Team

James Auger

Role: designer, researcher

Bio: James Auger is director of the design department at the École normale supérieure Paris-Saclay and co-director of the Centre de Recherche en Design—a collaboration between ENS and ENSCI-Les Ateliers (CRD). His work explores ways through which practice-based design research can lead to more considered and democratic technological futures. He is a proud co-founder of the Crap Futures blog.

Julian Hanna

Role: researcher, manifesto writer

Bio: Julian Hanna currently lives in The Netherlands, where he teaches Culture Studies at Tilburg University. His research focuses on critical intersections between culture, politics, and technology. The Manifesto Handbook: 95 Theses on an Incendiary Form (2020) is his latest book, along with the co-edited Beyond Speculative Design: Past-Present-Future (2021). He is a proud co-founder of the Crap Futures blog.

Laura Watts

Role: ethnographer of futures

Bio: Laura Watts is an author, poet, and ethnographer of futures. She is an Interdisciplinary Senior Lecturer in Energy & Society at University of Edinburgh. Her research and writing explores how the future is imagined in everyday practice, and how places at the edge might make the future otherwise.

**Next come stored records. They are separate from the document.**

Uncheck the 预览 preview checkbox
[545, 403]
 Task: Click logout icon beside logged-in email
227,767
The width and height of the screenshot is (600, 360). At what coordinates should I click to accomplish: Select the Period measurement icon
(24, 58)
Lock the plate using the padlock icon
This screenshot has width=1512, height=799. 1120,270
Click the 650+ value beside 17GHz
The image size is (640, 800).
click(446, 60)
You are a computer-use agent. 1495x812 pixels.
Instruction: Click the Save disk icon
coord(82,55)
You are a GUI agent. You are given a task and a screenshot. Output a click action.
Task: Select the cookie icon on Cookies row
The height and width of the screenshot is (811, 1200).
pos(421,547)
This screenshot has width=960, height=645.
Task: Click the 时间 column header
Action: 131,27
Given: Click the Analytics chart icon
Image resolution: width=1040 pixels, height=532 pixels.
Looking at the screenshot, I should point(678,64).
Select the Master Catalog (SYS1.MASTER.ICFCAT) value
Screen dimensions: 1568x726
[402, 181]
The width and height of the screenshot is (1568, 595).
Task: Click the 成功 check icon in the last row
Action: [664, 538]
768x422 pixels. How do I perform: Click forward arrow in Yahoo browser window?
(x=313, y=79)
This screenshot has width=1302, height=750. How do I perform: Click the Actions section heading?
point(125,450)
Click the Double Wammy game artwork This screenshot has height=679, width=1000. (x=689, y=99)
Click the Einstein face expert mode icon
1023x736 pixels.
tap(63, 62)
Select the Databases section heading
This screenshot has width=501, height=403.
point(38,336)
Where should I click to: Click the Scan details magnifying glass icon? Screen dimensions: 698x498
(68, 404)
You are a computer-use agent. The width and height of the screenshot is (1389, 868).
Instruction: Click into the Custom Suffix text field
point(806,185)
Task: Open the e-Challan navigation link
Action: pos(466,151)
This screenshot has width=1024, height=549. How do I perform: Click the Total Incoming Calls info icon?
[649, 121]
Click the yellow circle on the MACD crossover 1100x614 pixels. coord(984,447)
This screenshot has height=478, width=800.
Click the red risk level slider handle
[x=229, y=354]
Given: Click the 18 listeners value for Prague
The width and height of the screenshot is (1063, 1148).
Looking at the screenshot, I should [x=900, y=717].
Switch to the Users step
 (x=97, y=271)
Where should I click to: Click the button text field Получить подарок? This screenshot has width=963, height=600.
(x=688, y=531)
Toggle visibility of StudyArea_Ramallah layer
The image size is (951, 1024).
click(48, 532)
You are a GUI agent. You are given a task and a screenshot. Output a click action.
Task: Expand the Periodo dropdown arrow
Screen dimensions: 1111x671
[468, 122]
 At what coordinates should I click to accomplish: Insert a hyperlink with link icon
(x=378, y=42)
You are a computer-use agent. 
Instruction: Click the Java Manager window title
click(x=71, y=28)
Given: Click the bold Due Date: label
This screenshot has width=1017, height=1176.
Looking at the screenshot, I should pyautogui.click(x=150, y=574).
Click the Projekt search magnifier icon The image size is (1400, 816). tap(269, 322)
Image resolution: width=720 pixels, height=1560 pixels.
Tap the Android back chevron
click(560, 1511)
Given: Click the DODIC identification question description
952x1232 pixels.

She is the author of the award-winning book, Energy at the End of the World: An Orkney Islands Saga (2019), and has published works ranging from peer-reviewed graphic novel and poetry to science fiction and fanzines. More on her work at sand14.com

Enrique Encinas

Role: designer, researcher

Bio: Enrique Encinas is an assistant professor at Aalborg University in Denmark. His research examines the patterns and textures formed by peoples and technologies with a critical eye and an interdisciplinary focus. He uses practice-based design approaches to examine the contested boundaries that define what is actual, what is preferable and what is possible in the realm of technological development and use.

Mohammed J. Ali

Role: designer, researcher

Bio: Mohammed J. Ali is a PhD candidate at RMIT, living in rural Sweden. He is interested in the liminal space between the present and climate altered futures. His research is principally focused on relationships and interactions with energy and infrastructures, to imagine and create critical artefacts and ways of being which anticipate human and ecological sustainment.

Parakram Pyakurel

Role: mathematician

Bio: Parakram Pyakurel is a lecturer at Solent University, UK. His research is primarily within the areas of sustainable infrastructure design, energy planning and policy, renewable energy systems and hydrodynamics. His work has been published in journals such as Renewable Energy, Energy Research & Social Science, and Environmental Development. He holds a PhD from Florida Atlantic University and has worked as a postdoctoral researcher in the UK and Portugal.

Greta Adamo

Role: philosopher

Bio: Greta Adamo is a postdoctoral researcher at ITI / LARSyS on the island of Madeira. She has a PhD in computer science and systems engineering from DIBRIS, University of Genoa (IT) and Fondazione Bruno Kessler (IT). As a philosopher and ontologist working in the field of sustainability, she is currently focused on understanding and conceptually defining the interactions between natural ecosystems, human societies and technologies.

Max Willis

Role: technologist, design researcher

Bio: Max Willis has a PhD in Information and Communication Technology from University of Trento, and an MFA in Creative Media from City University of Hong Kong. He’s interested in design speculation and community-scale interventions, sustainable island futures, exploring ocean wave energy capture and the intersections of culture and technology in marine and coastal ecosystem services.

Vitor Aguiar

Role: research assistant

Bio: Vitor Aguiar has a master’s degree in Electronics and Telecommunications with skills across several areas including electronics, telecommunications and smart energy networks. He is an assistant researcher at ITI / LARSyS in Madeira working on robotics, programming, 3D printing and the development of various types of sensors.

Victor Azevedo

Role: research assistant

Bio: Victor Azevedo is an electronic engineer currently working at ARDITI Madeira as a digital fabrication laboratory manager. He has been involved in several projects using 3D design and fabrication with different methods, as well as using CNCs, 3D printers, laser cutters and other tools and skills he’s gained over the years. His goal is to provide technical support for new research into digital design.